## [Goal of the exercise]
Wherever a line of the records contains "WordPress", copy that line.

## [Provided data]
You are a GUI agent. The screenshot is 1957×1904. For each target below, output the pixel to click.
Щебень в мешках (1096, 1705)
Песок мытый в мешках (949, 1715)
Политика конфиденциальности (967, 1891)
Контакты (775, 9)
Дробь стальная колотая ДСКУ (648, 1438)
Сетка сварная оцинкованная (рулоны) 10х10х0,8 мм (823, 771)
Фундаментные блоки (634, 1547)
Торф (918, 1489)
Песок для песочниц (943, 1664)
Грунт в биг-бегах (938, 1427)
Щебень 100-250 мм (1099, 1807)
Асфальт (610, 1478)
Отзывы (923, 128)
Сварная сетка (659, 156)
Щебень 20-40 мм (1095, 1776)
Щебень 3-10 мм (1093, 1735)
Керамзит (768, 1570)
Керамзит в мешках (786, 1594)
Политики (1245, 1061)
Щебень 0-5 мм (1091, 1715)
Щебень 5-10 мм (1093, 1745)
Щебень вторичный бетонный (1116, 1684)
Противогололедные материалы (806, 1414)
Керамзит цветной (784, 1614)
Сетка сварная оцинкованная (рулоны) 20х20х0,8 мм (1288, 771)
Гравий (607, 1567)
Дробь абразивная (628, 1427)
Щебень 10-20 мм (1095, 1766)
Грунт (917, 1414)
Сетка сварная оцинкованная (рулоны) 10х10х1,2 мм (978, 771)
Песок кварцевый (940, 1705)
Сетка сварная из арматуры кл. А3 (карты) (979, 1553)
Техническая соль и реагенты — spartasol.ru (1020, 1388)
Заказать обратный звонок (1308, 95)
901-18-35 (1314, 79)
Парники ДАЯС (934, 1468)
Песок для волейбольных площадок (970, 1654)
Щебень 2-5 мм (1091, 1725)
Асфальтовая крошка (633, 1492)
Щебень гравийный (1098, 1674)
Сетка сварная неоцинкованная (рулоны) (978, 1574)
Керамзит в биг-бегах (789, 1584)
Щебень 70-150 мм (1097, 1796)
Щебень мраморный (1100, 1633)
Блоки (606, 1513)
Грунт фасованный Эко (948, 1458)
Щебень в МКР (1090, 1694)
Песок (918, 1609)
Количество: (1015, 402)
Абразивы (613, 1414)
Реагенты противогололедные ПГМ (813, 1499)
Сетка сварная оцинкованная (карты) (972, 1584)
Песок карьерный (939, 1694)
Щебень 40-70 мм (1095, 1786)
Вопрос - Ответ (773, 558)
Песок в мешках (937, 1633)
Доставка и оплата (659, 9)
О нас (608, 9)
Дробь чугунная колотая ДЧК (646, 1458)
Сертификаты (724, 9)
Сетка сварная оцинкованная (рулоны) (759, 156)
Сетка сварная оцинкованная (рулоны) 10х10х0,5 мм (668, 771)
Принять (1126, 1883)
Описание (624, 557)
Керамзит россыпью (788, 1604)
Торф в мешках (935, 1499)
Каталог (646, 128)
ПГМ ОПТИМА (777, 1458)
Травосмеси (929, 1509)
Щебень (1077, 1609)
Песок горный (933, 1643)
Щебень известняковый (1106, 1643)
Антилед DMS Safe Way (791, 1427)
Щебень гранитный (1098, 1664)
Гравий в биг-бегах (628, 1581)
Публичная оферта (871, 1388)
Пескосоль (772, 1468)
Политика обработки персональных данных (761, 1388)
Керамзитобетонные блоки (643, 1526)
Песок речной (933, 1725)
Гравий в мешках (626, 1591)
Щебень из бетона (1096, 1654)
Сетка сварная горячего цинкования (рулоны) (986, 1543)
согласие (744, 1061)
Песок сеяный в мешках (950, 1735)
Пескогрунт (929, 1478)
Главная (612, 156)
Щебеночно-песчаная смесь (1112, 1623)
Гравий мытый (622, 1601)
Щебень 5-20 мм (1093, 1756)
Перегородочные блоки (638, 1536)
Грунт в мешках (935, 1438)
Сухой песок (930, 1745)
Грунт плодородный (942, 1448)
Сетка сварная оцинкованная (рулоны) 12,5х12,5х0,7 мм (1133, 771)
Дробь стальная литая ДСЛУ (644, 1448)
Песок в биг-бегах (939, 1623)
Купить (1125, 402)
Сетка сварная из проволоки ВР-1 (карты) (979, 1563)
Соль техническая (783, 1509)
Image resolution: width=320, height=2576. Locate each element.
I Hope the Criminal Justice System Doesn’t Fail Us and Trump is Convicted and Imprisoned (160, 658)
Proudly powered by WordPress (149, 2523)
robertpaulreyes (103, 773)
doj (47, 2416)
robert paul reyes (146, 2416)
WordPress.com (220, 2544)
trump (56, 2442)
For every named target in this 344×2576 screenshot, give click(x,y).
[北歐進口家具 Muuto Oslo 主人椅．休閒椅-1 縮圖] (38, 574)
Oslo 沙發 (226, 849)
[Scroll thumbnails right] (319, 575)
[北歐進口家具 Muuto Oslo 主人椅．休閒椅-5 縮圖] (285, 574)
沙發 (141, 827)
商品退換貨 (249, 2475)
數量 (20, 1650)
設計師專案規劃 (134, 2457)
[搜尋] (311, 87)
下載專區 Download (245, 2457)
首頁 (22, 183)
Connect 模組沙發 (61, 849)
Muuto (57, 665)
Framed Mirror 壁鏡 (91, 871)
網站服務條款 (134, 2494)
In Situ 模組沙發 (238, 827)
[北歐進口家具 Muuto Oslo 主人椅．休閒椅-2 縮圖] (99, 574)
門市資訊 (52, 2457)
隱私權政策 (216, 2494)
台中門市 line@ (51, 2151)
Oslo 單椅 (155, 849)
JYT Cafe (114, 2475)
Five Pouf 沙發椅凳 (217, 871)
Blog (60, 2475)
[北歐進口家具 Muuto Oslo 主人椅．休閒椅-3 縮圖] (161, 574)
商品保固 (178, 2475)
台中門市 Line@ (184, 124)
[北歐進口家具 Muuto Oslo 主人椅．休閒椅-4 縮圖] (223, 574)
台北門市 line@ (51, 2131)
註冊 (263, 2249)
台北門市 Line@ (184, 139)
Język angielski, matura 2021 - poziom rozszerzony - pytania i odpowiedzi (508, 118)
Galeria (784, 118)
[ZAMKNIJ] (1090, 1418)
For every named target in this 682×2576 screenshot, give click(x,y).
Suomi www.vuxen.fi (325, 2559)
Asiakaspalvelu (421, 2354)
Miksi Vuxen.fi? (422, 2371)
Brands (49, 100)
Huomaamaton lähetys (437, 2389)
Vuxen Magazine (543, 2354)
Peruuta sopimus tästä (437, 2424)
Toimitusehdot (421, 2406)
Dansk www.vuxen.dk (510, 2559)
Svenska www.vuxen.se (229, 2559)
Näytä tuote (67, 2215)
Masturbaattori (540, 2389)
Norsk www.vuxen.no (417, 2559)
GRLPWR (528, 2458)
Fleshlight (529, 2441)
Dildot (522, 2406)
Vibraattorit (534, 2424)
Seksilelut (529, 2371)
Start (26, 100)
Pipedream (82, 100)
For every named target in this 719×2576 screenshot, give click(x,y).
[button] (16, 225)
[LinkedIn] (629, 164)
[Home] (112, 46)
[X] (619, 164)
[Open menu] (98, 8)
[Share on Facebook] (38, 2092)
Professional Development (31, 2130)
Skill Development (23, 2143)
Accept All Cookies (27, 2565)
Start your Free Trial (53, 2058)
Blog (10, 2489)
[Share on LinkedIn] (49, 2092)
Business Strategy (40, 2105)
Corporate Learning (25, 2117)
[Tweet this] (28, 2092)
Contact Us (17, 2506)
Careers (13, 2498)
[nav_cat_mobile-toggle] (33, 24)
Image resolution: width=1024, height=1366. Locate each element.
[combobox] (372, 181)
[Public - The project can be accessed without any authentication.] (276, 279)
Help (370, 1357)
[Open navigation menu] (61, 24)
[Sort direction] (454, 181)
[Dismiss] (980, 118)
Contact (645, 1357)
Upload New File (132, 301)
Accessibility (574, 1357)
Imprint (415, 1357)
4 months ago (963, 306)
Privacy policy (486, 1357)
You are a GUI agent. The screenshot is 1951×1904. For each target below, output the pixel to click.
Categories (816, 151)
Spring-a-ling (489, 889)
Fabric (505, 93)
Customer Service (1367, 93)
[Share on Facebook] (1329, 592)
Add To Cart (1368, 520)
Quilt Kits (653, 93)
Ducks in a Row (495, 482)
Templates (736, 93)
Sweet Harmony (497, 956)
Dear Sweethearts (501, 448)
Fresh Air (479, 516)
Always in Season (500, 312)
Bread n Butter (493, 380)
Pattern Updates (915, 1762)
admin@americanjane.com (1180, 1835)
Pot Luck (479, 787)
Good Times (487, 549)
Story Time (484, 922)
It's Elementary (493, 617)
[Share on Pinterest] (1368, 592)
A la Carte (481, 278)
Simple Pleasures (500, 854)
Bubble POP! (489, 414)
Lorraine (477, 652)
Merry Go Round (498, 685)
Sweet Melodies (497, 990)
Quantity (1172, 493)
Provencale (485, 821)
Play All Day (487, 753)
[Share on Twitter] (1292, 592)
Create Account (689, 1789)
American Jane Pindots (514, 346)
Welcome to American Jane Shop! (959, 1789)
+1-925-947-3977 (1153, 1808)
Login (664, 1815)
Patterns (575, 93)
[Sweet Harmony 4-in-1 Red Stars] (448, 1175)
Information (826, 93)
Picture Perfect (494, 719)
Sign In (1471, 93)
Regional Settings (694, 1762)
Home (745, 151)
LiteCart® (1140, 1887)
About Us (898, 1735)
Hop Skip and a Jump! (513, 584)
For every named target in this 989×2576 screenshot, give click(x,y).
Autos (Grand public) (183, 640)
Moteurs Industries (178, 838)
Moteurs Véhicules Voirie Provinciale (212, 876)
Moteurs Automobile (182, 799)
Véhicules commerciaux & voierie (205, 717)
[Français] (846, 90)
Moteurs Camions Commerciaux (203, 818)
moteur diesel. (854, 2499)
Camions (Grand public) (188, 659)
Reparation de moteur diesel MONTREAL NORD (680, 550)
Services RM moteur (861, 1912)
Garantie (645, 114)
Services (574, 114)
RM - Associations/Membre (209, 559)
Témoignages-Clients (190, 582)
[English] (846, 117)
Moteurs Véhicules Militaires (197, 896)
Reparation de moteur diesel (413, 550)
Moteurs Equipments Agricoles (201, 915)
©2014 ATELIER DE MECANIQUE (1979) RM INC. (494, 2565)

## [Exercise response]
Proudly powered by WordPress (149, 2523)
WordPress.com (220, 2544)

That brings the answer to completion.